"Thanks, if you don't mind," he said, and put it carefully in his pocketbook. "It's better of mamma than any of the professional ones."


Nobody who attended the great dinner-party given for Mrs. Elliot Lestrange on the occasion of her fiftieth birthday will forget it readily. It was as much a public as a private function, and around the great hotel dining-room used for the occasion stood many different tables for many different classes of people. Between the party of girls trained years ago in her trade-school and the long table of boards of directors of different movements in which she had long been prominent, sat the entire cast of one of the theatrical successes of the season, the play being openly founded on one of the dramatic incidents of her life as a diplomat's wife, a generation ago, in Europe. The old composer of her famous cradle-song shared with the publisher of her "Letters from an Attaché's Wife," and the prima-donna she had discovered and educated, a merry little Italian table where her musician son made the proud fourth.

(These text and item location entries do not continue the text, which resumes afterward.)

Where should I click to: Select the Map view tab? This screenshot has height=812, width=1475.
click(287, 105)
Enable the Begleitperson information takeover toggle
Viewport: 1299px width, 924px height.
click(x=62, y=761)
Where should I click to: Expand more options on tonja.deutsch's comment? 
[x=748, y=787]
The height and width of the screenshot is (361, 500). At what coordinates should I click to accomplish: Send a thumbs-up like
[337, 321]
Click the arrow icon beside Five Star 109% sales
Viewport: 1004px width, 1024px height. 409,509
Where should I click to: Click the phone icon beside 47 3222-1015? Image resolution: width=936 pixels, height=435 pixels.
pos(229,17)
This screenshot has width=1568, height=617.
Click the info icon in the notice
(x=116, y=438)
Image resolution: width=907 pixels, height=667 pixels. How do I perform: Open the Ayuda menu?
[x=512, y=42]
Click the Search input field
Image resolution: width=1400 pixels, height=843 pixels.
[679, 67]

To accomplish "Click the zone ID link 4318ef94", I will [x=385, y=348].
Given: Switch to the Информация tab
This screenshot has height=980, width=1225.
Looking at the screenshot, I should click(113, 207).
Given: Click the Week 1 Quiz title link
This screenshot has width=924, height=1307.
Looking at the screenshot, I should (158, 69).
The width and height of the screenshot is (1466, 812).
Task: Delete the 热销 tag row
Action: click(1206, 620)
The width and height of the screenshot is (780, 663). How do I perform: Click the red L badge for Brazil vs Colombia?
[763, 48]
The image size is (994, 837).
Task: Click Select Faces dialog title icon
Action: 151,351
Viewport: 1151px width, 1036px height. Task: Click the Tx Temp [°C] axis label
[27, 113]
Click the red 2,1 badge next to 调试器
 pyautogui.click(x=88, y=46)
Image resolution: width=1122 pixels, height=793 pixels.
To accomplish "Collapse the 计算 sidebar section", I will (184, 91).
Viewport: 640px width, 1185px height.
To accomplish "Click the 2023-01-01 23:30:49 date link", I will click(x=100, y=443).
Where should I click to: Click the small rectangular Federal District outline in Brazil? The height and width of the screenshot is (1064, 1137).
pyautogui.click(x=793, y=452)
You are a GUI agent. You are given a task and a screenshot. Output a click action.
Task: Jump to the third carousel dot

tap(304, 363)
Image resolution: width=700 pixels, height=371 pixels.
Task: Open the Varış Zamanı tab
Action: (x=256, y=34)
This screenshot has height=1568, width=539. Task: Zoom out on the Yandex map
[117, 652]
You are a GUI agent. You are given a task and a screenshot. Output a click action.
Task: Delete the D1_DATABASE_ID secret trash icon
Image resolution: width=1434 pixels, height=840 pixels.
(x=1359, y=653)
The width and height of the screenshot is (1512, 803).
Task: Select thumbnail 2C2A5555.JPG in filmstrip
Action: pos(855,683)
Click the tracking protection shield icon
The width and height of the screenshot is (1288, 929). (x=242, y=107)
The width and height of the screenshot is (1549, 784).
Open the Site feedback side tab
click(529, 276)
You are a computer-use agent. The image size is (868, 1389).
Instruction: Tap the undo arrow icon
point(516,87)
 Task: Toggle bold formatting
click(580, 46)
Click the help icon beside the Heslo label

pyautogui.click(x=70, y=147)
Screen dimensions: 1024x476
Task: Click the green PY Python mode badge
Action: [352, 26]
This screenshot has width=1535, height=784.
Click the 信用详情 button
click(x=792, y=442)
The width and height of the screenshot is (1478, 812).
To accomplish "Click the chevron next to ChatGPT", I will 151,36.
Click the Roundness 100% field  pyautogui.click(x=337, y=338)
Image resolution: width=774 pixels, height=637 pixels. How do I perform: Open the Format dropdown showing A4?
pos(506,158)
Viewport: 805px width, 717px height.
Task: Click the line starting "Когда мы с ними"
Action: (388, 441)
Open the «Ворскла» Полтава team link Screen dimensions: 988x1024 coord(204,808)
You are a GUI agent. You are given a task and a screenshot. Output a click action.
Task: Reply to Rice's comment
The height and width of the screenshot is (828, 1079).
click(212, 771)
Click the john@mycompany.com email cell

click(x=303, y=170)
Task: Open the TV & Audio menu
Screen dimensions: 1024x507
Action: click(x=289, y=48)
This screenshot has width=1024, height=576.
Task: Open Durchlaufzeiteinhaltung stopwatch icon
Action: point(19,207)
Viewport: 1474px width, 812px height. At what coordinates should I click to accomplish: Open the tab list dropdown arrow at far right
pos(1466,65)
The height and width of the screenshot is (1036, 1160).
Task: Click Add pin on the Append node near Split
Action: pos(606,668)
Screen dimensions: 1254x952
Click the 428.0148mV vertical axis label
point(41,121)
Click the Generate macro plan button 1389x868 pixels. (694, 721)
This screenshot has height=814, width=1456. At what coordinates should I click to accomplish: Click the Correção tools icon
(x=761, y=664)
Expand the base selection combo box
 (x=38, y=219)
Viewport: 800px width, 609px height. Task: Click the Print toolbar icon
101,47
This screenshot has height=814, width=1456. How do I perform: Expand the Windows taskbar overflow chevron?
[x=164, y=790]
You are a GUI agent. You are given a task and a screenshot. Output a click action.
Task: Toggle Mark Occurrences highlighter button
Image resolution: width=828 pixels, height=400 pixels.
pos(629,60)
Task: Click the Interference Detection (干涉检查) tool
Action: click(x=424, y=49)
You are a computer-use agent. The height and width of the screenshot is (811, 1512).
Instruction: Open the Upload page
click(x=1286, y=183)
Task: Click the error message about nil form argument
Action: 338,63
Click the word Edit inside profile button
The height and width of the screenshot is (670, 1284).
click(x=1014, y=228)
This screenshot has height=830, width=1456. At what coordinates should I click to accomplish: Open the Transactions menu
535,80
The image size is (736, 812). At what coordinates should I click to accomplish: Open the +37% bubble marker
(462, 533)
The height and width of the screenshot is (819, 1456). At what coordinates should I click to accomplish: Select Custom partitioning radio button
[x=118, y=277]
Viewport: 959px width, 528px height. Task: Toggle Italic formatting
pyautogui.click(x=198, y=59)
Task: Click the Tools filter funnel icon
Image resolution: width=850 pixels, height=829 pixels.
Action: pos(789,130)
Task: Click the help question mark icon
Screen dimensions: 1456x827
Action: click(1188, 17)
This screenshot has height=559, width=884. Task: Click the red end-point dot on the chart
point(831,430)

A party of old pupils from the convent school where she had spent a year surprised the room with the valedictory verses she had written for the class, and at her bridesmaid's table only one was lacking—the saucy maid-of-honour, Evelyn, of thirty years ago!

A goodly fraction of what was just about to be known as the famous "Four Hundred" of New York society chattered and stared at the poets and novelists from Boston; and, for the sake of future memories, Wilhelmina's children and the olive twins from Florence gazed curiously from under their governesses' wings at the lights and roses and jewels and tinted glass that made the great room a scented fairyland to their round eyes.

At every table was a vacant chair, and to each of these she moved in turn for the space of one of the courses of the elaborate dinners of the end of the nineteenth century, a majestic figure in black velvet, frosted to the waist with her grandmother's wonderful point-lace, her shoulders, firm and creamy still, twinkling with her father's wedding diamonds, her neck soft under her husband's birthday pearls.

It was said of her on that night that she was the one person in the big room who could have been perfectly at ease at every table there, and the pride of the children as she took her nuts and coffee among them was delightful to witness.

"You have, indeed, lived every moment of a rich life, Signora," said the composer to her, in Italian, as he sat again after their graceful bows on the rendering of his now almost classic lullaby by the great singer. "Is it not so?"

"It may be, Maestro, but there is, after all things, and for all people, a rest at last," she answered gravely.

Her son, who was dressing them one of his inimitable salads, looked up sharply at this, though the others only smiled.

"And you start on your travels, it appears, after this triumph?" the Maestro inquired.